Check out the Design Thinking article by Steven J. Bell in the January/February 2008 issue of American Libraries. I found a link to the full-text of the article on the author's blog, if you don't subscribe to the journal: http://dbl.lishost.org/blog/2008/01/04/how-a-design-thinking-approach-can-help-librarians/
The author reminds us to keep the user experience in mind, and uses the example of coffee (a commodity). By adding service and the experience (wireless access, live bands, gourmet food), the coffee turns into something that people will pay top price per cup just to get the entire user experience. Adding memorable service to the library experience could improve each user's experience. After all, sometimes we are still dispelling the bad memories of our patron's 2nd grade librarian, or their association of the library with term papers (and they hated term papers), or the last time they were in our library and didn't find what they were looking for, feeling ineffective and clumsy as they searched in vain.
"User experience" also fits what James Earl Jones was talking about as the character Terrance Mann in the movie, Field of Dreams, when he explains why people will line up and pay to come to a baseball field in Iowa: "Ray, people will come Ray. They'll come to Iowa for reasons they can't even fathom. They'll turn up your driveway not knowing for sure why they're doing it. They'll arrive at your door as innocent as children, longing for the past. Of course, we won't mind if you look around, you'll say. It's only $20 per person. They'll pass over the money without even thinking about it: for it is money they have and peace they lack. And they'll walk out to the bleachers; sit in shirtsleeves on a perfect afternoon. They'll find they have reserved seats somewhere along one of the baselines, where they sat when they were children and cheered their heroes. And they'll watch the game and it'll be as if they dipped themselves in magic waters. The memories will be so thick they'll have to brush them away from their faces. People will come Ray." I wonder if we could get Mr. Jones to recite that passage with some changes for the next PSA for libraries? Maybe something like: "...for it is money they have and information they lack..."

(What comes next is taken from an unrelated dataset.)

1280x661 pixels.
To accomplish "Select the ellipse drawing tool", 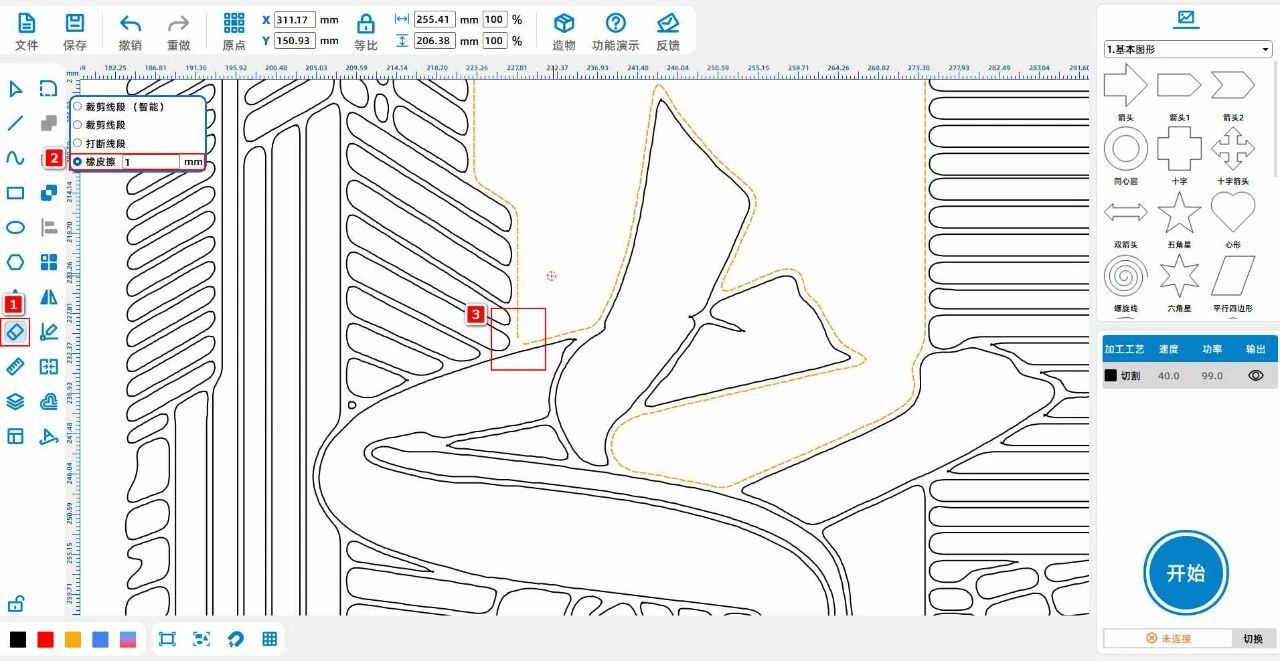I will 15,228.
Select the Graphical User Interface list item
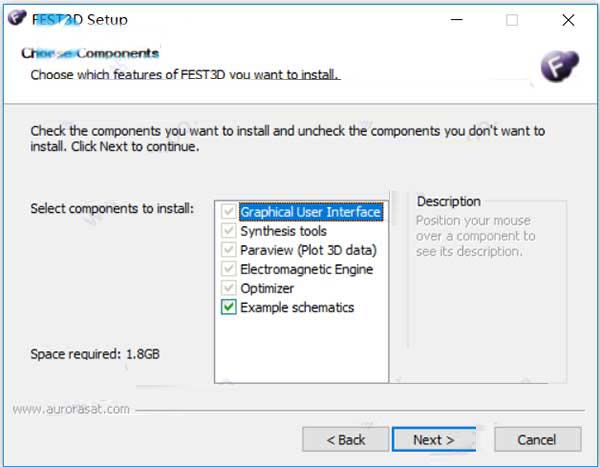The image size is (600, 467). tap(311, 212)
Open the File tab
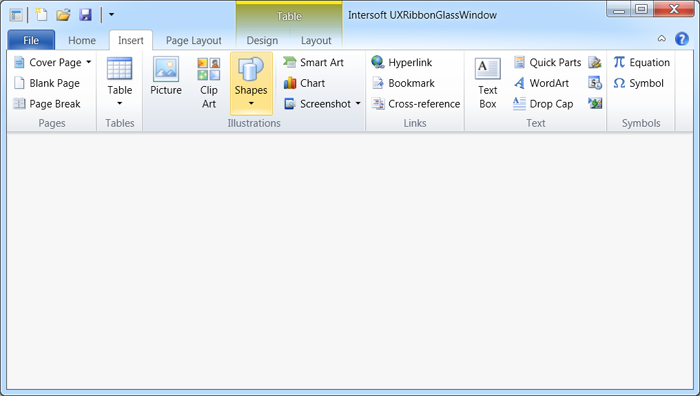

Going back to the coffee shop experience. I mentioned a new t-shirt idea for Library Week yesterday to a few of the librarians I work with and the circulation staff members, and received very different responses. The t-shirt would say in a great font: Barista of information. The librarians pretty much all disliked the idea, saying that we do so much more. But those that serve the patrons the most, the circulation staff, loved the idea, and said the patrons would "get it". Librarians outside academic libraries "got it", too. Interesting. Maybe since I started out in libraries as a work-study in the Circulation Dept., I liked the idea, seeing the phrase "barista of information" as a bridge, not an all-encompassing descriptor. I don't know if we will ever have one phrase that will show the length and breadth that we do as librarians - I can't even explain all of what I do to my relatives over the holiday visits. But 'barista of information' - it does have a ring to it.
(This is my 500th post on this blog. I hope they have all been valuable to you, and I look forward to posting more in the years ahead.)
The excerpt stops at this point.